◆ Text provided ◆
Segment Open
Cancer patient held at airport for missing fingerprint

A brush used for fingerprint examination is displayed next to a fingerprint sample in a state government crime lab in the border city of Ciudad Juarez March 3, 2009. REUTERS/Tomas Bravo
A brush used for fingerprint examination is displayed next to a fingerprint sample in a state government crime lab in the border city of Ciudad Juarez March 3, 2009. REUTERS/Tomas Bravo
By Tan Ee Lyn | HONG KONG

HONG KONG A Singapore cancer patient was held for four hours by immigration officials in the United States when they could not detect his fingerprints -- which had apparently disappeared because of a drug he was taking.

The incident, highlighted in the Annals of Oncology, was reported by the patient's doctor, Tan Eng Huat, who advised cancer patients taking this drug to carry a doctor's letter when traveling to the United States.

The drug, capecitabine, is commonly used to treat cancers in the head and neck, breast, stomach and colorectum.

One side-effect is chronic inflammation of the palms or soles of the feet and the skin can peel, bleed and develop ulcers or blisters -- or what is known as hand-foot syndrome.

"This can give rise to eradication of fingerprints with time," explained Tan, senior consultant in the medical oncology department at Singapore's National Cancer Center.

The patient, a 62-year-old man, had head and neck cancer that had spread but responded well to chemotherapy. To prevent the cancer from recurring, he was put on capecitabine.

"In December 2008, after more than three years of capecitabine, he went to the United States to visit his relatives," Tan wrote.
Segment Closed
◆ Given information ◆
Segment Open
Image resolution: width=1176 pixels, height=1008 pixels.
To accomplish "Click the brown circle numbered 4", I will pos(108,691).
Segment Closed
Segment Open
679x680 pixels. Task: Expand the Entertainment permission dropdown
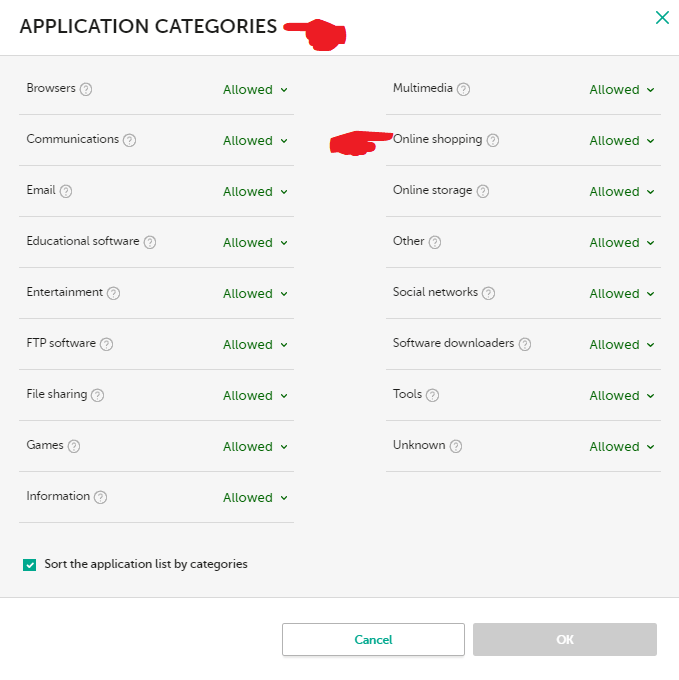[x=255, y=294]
Segment Closed
Segment Open
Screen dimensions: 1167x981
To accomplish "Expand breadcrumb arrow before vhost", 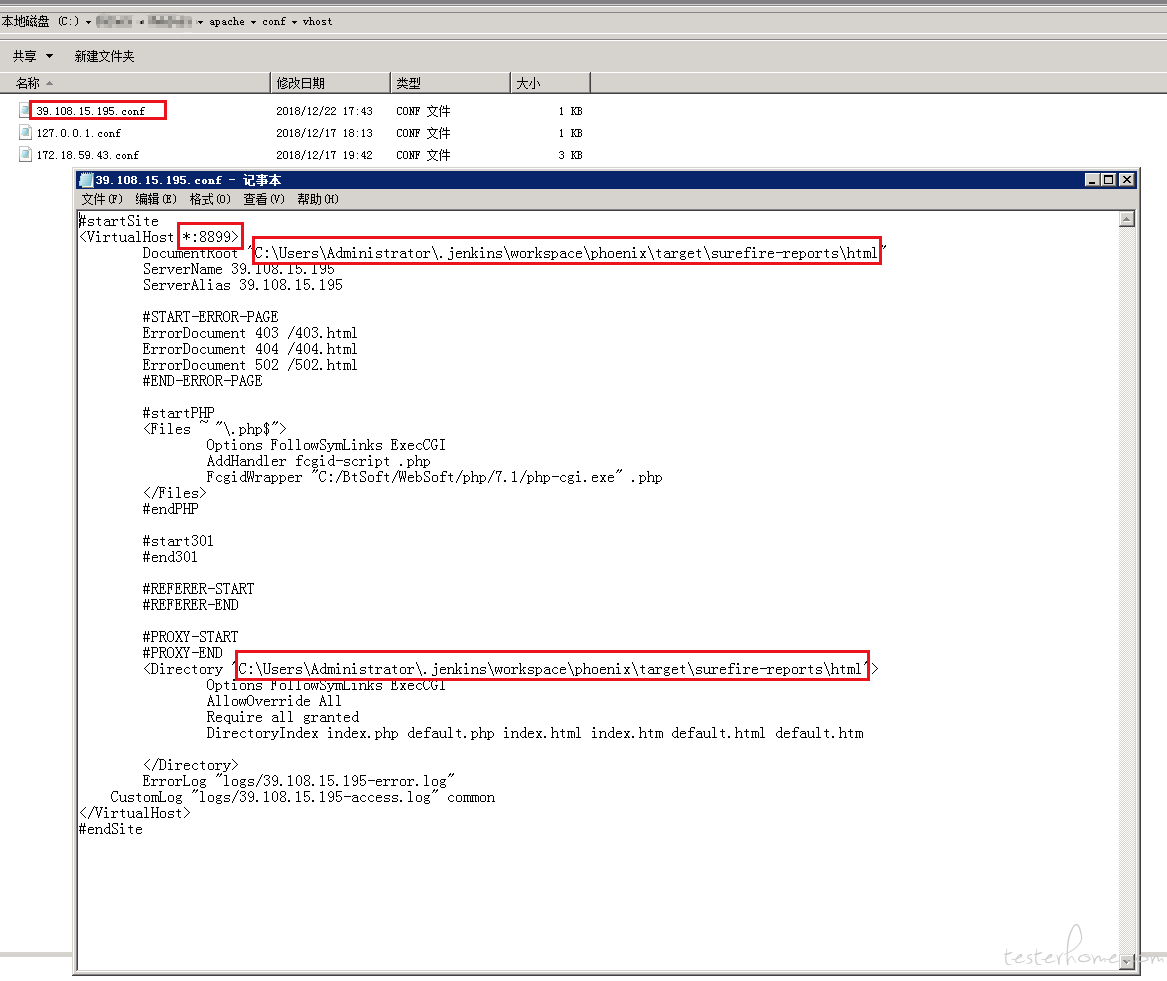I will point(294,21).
Segment Closed
◆ Work request ◆
According to the article about the cancer patient held at the airport, how long was the patient held by immigration officials in the United States? The items are separate material and are not connected to the article.

◆ Exercise answer ◆
He was held for four hours.